Building a self-hosted browser scraping service (is it more hassle than its worth?)

There is a version of this project that is not worth doing. If you need browser rendering for a handful of URLs, pointing Playwright at a local binary and running it is fine. If you need to scale to thousands of requests and you want someone else to manage infrastructure, fingerprinting, proxies, and binary maintenance, Zyte API's headless browser handles all of that without any of what follows.

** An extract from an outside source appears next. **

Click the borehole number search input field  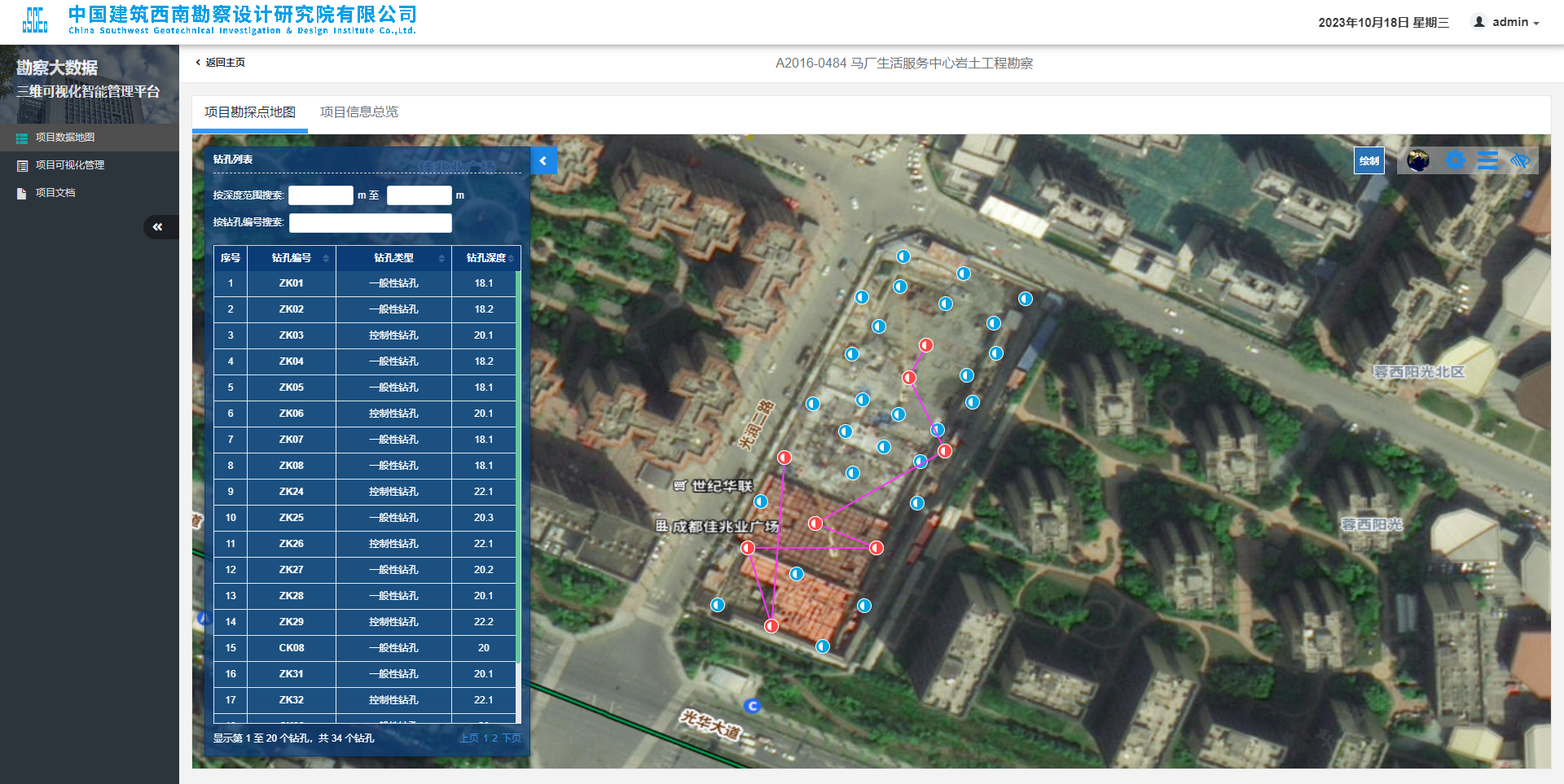click(x=370, y=222)
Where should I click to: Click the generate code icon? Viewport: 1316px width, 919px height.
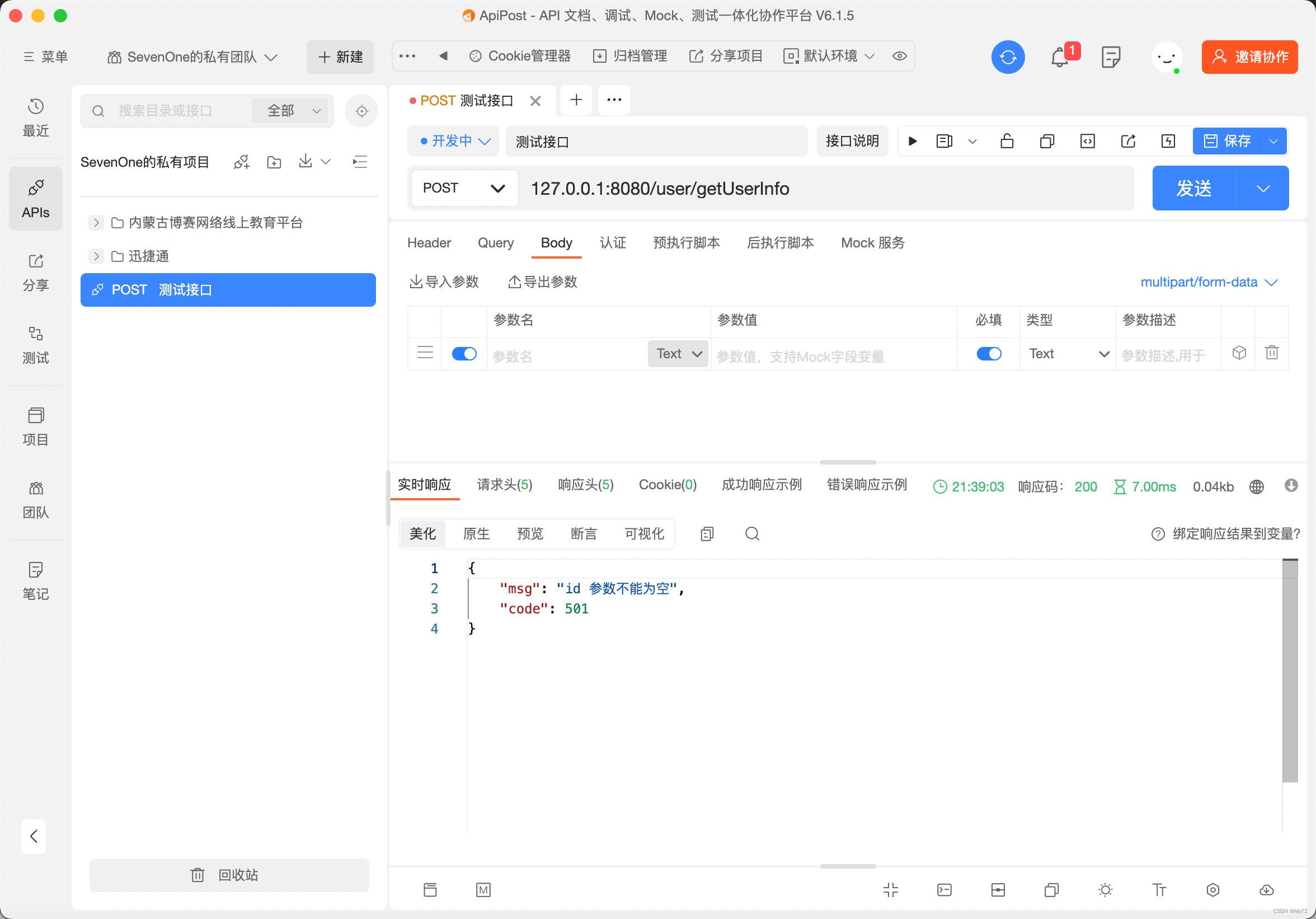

But if you want to understand exactly how a browser scraping service works at the infrastructure level, or you have a steady workload that you want running on hardware you already own, building one yourself teaches you things that matter. This article documents what that build required, the decisions behind each part of it, and the places where I would reach for Zyte API instead.

The architecture: separating the browser from the code that drives it

The foundational decision is understanding that Playwright is a control library, not a browser. It speaks Chrome DevTools Protocol (CDP) to whatever binary you point it at, and the binary is entirely separate from the library. This distinction is what makes a remote browser service possible.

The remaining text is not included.